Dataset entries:
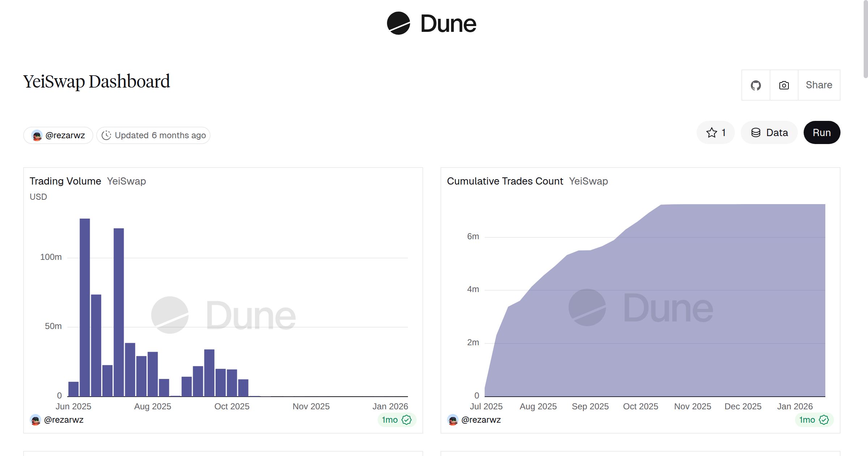868x456 pixels.
Task: Open the Trading Volume chart title
Action: [65, 181]
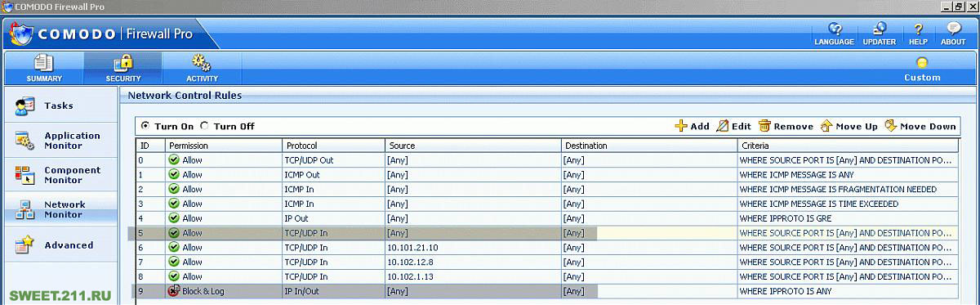Move the selected rule up
This screenshot has width=980, height=305.
(849, 126)
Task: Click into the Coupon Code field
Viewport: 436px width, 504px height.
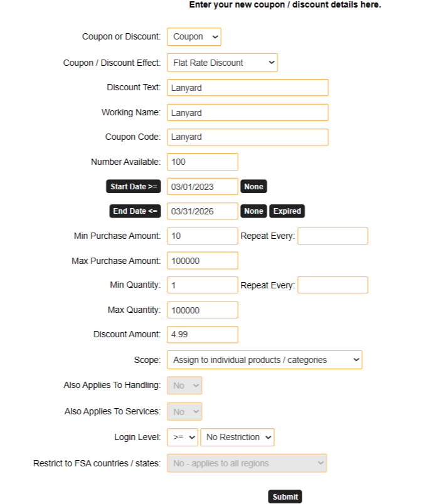Action: click(247, 137)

Exercise instructions
Extract exactly the lines above from the line containing "Task: Click into the Coupon Code field" through the last one, both ends included, but not the pictures.

Output for this task
Task: Click into the Coupon Code field
Viewport: 436px width, 504px height.
Action: click(247, 137)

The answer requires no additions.